Mehmet DUMAN

ANKARA HAVASI

Mehmet DUMAN

     Futbolun doğrularını kabullenip, basit olanını oynayıp, üzerine düşen görevi yaparsan başarının kaçınılmaz olacağı gerçeği er ya da geç seni hedeflediğin noktaya taşıyacaktır. Elindeki futbolcu yapısı çalışmasını yaptığın sisteme uygun olma yönünde sıkıntı yaşamıyorsa uzun vadede elbette ki bazı şeyler rayına oturacaktır. Hafta’nın maçına baktığımızda, Urfa havasının yaramadığı gerçeği ortaya çıkınca Türk futboluna kendi geleneğine göre damga vurmuş, ilk altı hesabı yapan takımı olan Altınordu’ya karşı oynayacağımız maç içeri dışarı fark edilmeksizin Elazığspor için ya tamam ya da devam maçlarından birisi olmuştu. Ankara havasıyla maça başlayan takımımızın sahadaki dizilişine baktığımızda savunma derinliğinin her hafta olduğu gibi yine farklı kişilerden oluşması dikkatimizden kaçmazken, bu ikilinin önceki maçları aklımıza gelmeye başladı.

    İdrissa Diarra’nın hataları ve gördüğü kartlar ile Yiğitcan’ın oynadığı maçları ya penaltı yaptırarak ya da kırmızı kart görerek tamamlamış olması bizi tedirgin olmaya iterken pimi çekilmiş bombadan farkımız yok gibiydi maç öncesi duruşumuz. Bu olumsuzluk kısa süre beynimizi kemirirken, Ankara havasının takım üzerindeki olumlu etkisi hiç kuşkusuz ligin ikinci yarısındaki Elazığspor’un en iyi maçını oynamaya vesile olmuştu. Altınordu gibi içeri dışarı fark etmeden oynayan bir takıma karşı Elazığspor’un her hafta değişen kadro yapısı bu kez bu maç benim olacak diye bas, bas bağırıyordu sahada sanki. Rakibi kendi alanında kabul edip kanatlardan taşıyacağı toplarla karşı alana gitmeye çalışan takımımız, uzun toplarla da bu şansını ararken, Mustafa’nın sağlı sollu sürükleyeceği toplar ve mesafe tanımaksızın bulabileceği şutlarını da yeşil alana çıkarken not almıştı kendine.
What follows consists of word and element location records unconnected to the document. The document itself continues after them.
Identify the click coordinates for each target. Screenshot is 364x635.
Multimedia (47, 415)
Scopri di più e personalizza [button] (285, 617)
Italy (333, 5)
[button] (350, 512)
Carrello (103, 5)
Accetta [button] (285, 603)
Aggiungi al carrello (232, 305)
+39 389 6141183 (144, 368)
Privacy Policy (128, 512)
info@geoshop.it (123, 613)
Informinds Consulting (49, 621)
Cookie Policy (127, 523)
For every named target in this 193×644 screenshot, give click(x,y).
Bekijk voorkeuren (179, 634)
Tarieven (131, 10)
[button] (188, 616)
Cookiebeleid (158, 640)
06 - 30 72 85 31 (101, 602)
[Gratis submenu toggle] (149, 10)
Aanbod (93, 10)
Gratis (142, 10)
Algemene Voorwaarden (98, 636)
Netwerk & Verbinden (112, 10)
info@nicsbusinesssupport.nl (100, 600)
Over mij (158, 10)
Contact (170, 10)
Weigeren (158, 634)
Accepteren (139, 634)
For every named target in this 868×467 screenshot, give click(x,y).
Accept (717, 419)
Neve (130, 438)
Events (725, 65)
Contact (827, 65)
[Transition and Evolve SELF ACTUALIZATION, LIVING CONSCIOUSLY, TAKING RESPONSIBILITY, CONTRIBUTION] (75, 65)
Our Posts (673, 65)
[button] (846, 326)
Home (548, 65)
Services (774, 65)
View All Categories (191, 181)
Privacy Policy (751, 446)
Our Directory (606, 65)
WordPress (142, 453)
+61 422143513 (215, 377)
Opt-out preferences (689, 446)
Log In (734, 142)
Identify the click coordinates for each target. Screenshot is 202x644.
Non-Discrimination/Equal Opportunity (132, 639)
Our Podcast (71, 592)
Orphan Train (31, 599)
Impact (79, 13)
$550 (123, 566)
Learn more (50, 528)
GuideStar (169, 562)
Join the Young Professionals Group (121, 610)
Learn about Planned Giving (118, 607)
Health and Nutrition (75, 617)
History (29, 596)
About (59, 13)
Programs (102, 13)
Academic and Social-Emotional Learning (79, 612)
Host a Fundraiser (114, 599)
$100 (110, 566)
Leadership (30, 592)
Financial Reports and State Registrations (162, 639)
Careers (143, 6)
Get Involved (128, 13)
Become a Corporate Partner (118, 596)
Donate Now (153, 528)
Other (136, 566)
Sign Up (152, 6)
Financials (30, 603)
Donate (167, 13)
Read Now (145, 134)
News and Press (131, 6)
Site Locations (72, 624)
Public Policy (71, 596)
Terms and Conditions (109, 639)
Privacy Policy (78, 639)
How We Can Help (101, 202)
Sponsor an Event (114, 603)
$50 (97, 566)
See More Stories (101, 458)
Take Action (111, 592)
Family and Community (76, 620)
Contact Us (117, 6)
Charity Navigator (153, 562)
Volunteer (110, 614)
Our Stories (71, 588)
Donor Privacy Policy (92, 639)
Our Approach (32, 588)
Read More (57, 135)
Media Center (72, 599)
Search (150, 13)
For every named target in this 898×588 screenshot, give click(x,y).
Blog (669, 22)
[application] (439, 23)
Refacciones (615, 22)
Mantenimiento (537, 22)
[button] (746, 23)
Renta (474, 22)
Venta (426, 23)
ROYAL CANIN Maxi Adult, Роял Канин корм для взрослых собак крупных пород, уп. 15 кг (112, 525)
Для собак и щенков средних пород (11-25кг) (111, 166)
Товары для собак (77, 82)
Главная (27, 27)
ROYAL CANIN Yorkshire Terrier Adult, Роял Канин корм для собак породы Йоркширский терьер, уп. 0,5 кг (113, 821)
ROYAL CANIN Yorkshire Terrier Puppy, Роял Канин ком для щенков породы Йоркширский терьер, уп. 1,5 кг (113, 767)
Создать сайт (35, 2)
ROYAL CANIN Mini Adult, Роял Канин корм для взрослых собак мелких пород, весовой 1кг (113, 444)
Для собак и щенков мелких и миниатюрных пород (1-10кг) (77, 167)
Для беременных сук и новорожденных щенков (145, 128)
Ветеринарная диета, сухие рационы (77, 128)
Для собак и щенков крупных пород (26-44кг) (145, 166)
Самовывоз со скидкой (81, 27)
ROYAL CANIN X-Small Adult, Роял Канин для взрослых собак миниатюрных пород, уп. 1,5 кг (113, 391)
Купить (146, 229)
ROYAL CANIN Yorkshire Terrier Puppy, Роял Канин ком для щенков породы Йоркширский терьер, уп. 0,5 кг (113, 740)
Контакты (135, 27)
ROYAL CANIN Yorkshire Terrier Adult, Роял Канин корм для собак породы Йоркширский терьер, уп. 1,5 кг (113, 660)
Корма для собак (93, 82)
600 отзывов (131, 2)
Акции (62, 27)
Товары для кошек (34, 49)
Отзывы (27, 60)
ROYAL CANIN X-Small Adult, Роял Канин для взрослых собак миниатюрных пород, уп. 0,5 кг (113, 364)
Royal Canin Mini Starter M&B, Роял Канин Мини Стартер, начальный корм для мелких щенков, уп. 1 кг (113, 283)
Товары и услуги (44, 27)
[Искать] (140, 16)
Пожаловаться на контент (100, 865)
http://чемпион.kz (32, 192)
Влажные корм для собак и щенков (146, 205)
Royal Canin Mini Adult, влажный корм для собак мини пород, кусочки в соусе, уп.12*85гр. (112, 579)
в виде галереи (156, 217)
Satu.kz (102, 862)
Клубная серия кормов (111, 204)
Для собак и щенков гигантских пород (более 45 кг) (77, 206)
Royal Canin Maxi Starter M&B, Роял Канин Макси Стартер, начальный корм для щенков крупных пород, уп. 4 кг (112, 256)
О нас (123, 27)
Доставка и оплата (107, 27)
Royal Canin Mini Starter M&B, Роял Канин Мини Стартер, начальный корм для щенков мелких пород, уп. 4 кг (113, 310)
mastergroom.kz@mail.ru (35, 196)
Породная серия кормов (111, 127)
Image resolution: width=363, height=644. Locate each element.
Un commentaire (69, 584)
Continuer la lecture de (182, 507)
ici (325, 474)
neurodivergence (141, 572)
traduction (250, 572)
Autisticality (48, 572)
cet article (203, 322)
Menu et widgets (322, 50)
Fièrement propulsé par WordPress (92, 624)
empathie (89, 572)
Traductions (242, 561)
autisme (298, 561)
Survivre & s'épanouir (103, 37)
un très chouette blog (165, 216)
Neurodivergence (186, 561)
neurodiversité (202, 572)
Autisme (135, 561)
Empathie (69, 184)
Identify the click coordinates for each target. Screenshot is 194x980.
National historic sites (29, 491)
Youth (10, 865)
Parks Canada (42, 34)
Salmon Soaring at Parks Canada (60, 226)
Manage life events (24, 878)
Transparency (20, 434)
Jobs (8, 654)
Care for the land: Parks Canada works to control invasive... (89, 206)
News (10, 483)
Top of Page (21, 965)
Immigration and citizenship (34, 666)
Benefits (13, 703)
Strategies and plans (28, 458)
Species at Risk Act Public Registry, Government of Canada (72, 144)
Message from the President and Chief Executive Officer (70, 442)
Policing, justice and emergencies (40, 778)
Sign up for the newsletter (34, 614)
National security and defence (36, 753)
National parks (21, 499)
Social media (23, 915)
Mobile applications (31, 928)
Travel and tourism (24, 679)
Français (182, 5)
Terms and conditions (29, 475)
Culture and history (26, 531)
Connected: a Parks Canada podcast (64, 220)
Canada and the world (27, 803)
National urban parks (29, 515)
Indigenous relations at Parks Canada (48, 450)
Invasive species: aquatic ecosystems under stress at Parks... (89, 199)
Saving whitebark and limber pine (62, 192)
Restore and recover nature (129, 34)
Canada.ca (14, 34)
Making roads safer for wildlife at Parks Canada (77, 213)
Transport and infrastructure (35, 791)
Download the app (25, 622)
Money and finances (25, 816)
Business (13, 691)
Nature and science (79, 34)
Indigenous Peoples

Nitekim yakalanan bir pozisyonda Mustafa’nın vuruşunda topun direkten dönmesi alınan notun sahadaki uygulaması olmuştu. Bunun yanı sıra Lamine Diarra’nın fırsatçılığı Elazığspor’un gizli silahı olmaya devam ederken, Kadir Pekmezci’nin sazı eline alıp orkestra şefi gibi sahada basmadık yer bırakmadan takımı oynatıp yönetmesi bu maçın adamı olmaya yetti diyebilirim. Dönüm maçlarından birisi olan bu maçın getirisi, kalan maçları kaybetme lüksümüzün olmadığını ortaya çıkarırken verilen olumlu sinyallerin bundan sonraki haftalar için ben daha yok olmadım mesajına en büyük katkı olacaktır diyorum.

      Bu arada, transfer döneminde alınan yaklaşık beş yabancı futbolcudan sadece Camara’nın sahada olması diğerlerinin akıbetinin sorgulanmasına vesile olurken, Muhammed İldiz gibi tecrübeli ayakların nerelerde oldukları da akılların bir kenarında rölanti de bekliyor gibi. Kısaca, Elazığspor takım kaptanlarının ortaya koyduğu futbol ile yüzlerimizi haftalar sonra güldürürken, Ankara havasının bundan sonraki maçlar için verdiği sinyal, bu takımın eksik olan vitamini oldu diyebilirim. Her günün Ankara havası ile mutlu geçsin Elazığspor.